Si en la Iglesia existen dos órdenes del ser, hay por tanto un dualismo ontológico, pues solo el ámbito de los ordenados entran en la esfera de lo sagrado, mientras el resto de bautizados quedan fuera de esa realidad ontológica. Esto es, en esencia, la base del gnosticismo dualista que la Iglesia combatió en sus comienzos pero que infectó de alguna forma, como dice Ricoeur, a la doctrina eclesial. He aquí la base, por tanto, del clericalismo, la existencia de dos órdenes de ser dentro de la Iglesia, dos órdenes diferenciados esencialmente, no solo gradualmente.Si se quiere acabar con el clericalismo hay que destruir esta doctrina espuria del sacerdocio ministerial como realidad óntica diferenciada. Solo hay un orden de ser en la Iglesia, el de los bautizados, solo hay un sacrificio efectivo, el de Cristo en la cruz, solo hay un bautismo para el perdón de los pecados, solo hay un sacrificio agradable de a Dios, misericordia y justicia. Si el Papa quiere destruir el cáncer del clericalismo, como él mismo lo ha llamado, debe restituir la sana doctrina que emana del Evangelio y que vivió la Iglesia en los primeros siglos. Restituida esta, entonces debe tomar las decisiones pastorales oportunas, como pudieran ser la ordenación para el sacerdocio ministerial, entendido como un servicio eclesial, de varones no célibes o de mujeres.
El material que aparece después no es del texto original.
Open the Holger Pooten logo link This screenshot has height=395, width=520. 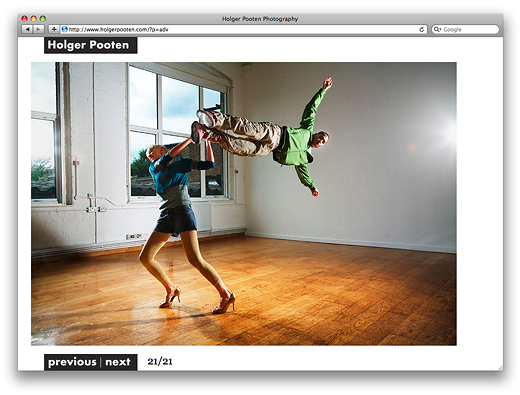(x=91, y=45)
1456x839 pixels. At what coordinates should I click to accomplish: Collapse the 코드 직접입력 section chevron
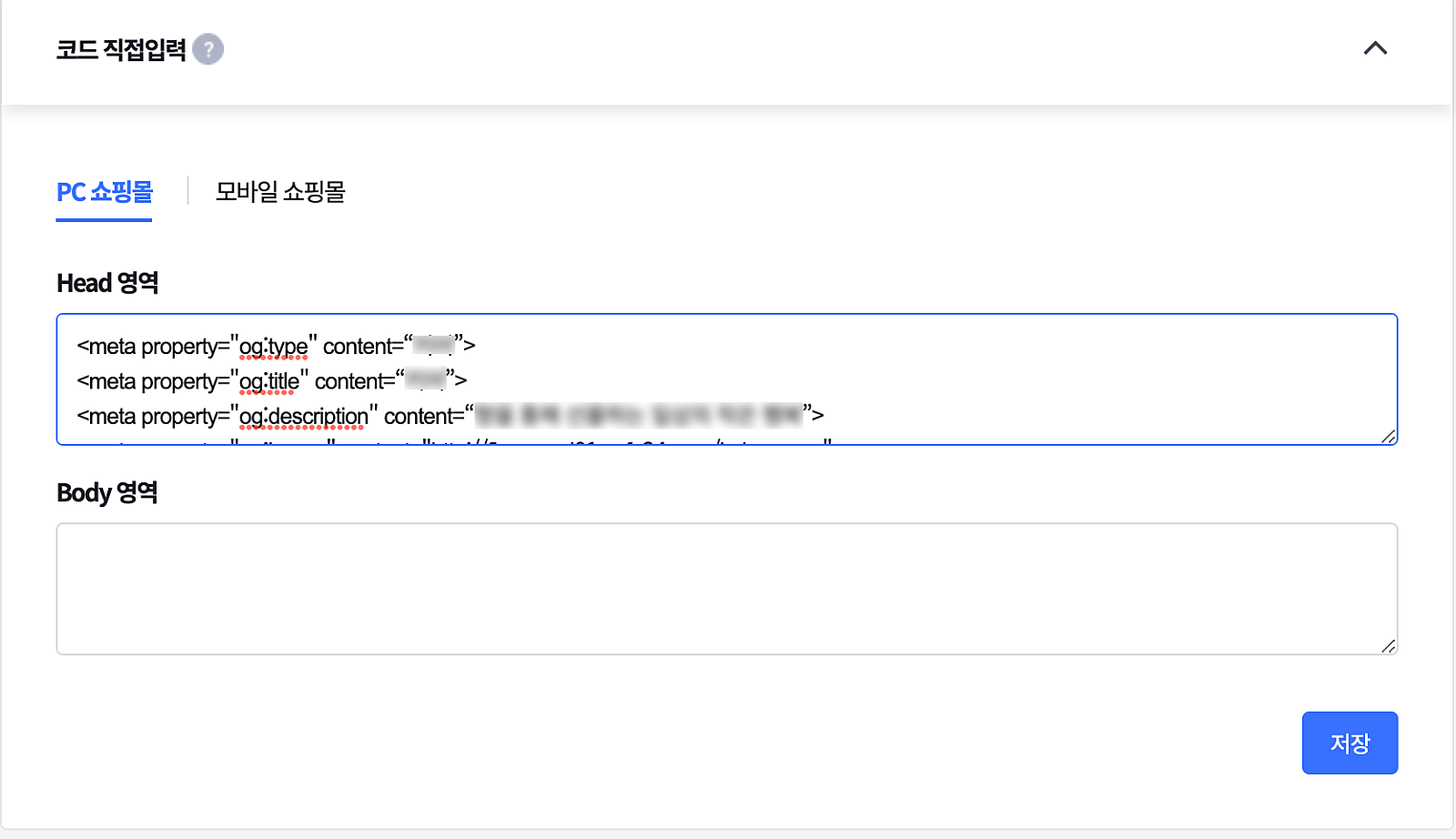[x=1375, y=48]
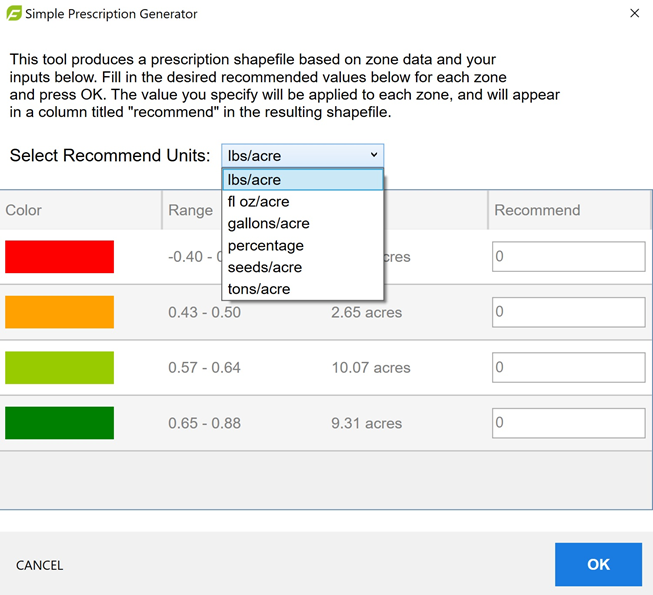653x595 pixels.
Task: Focus the Recommend field for 9.31 acres zone
Action: click(568, 423)
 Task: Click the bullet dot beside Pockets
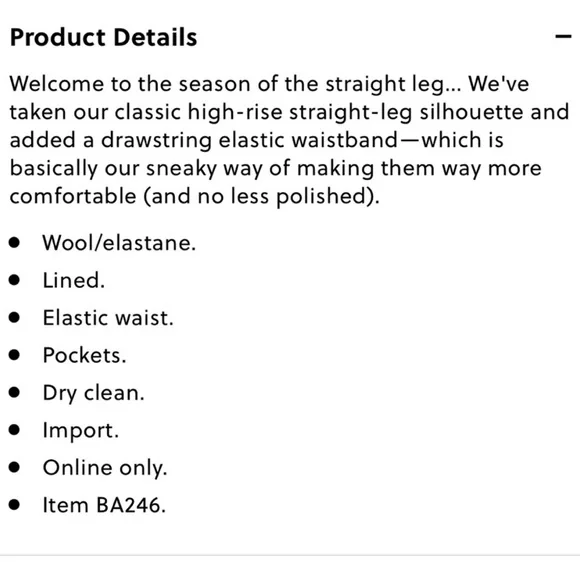point(14,355)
Sin embargo, el Papa ya ha declarado que en este pontificado ni se ordenará varones no célibes ni a mujeres. Con esto ha dado el pistoletazo de salida a los fundamentalistas para reconquistar el poder perdido. Ha decido Francisco, con absoluta firmeza, acabar con los abusos sexuales en la Iglesia, no dar espacio a la impunidad y borrar de raíz esta lacra. Ahora bien, siendo esto loable, si no se quita el sostén ideológico de los abusos que es el clericalismo, será como el que construye sobre arena, vendrán las lluvias y caerá la casa. Hay que construir sobre roca, en este caso, sobre la eliminación del sustento doctrinal del clericalismo.

Puede ser que el miedo al cisma frene la toma de decisiones de calado contra el clericalismo, pero de producirse el cisma sería para depurar la Iglesia, no para dividirla, como sucedió con los lefebvrianos.

* “Corrupción en la Iglesia: ¿existe una era constantiniana?”, en Concilium 358 (2014) 83-96.